(Stored items)
....

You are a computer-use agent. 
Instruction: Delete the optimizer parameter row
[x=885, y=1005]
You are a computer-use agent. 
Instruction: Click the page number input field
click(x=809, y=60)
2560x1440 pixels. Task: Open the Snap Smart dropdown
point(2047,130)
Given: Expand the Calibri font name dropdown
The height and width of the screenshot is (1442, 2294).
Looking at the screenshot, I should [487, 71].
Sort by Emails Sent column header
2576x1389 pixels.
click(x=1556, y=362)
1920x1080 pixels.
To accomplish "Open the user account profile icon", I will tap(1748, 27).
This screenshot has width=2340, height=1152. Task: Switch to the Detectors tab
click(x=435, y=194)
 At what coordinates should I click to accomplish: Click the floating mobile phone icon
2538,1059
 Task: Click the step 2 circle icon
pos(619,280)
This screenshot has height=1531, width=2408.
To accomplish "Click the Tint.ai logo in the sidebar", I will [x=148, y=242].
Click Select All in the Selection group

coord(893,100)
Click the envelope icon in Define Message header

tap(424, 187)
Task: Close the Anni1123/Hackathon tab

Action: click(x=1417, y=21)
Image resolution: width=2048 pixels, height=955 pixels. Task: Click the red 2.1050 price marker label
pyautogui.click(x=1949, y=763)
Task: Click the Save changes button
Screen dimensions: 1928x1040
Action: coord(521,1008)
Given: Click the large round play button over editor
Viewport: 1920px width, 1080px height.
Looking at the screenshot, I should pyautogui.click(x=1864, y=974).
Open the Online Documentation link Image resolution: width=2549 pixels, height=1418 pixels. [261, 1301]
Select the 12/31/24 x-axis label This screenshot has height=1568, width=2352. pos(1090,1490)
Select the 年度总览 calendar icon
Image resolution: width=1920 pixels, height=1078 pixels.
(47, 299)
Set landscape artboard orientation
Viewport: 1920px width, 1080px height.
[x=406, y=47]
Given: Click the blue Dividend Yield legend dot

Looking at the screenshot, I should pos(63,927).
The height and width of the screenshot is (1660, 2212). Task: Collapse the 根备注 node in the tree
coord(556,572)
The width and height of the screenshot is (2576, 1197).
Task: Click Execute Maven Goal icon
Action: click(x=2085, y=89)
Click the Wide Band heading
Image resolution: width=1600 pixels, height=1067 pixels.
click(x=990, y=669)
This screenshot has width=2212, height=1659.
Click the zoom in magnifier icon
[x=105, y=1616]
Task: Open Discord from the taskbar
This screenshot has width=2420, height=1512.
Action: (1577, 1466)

....

What is needed is every line of the records above that contains the word "will".

* Problem solution:
To accomplish "Open the user account profile icon", I will tap(1748, 27).
To accomplish "Click the Tint.ai logo in the sidebar", I will [x=148, y=242].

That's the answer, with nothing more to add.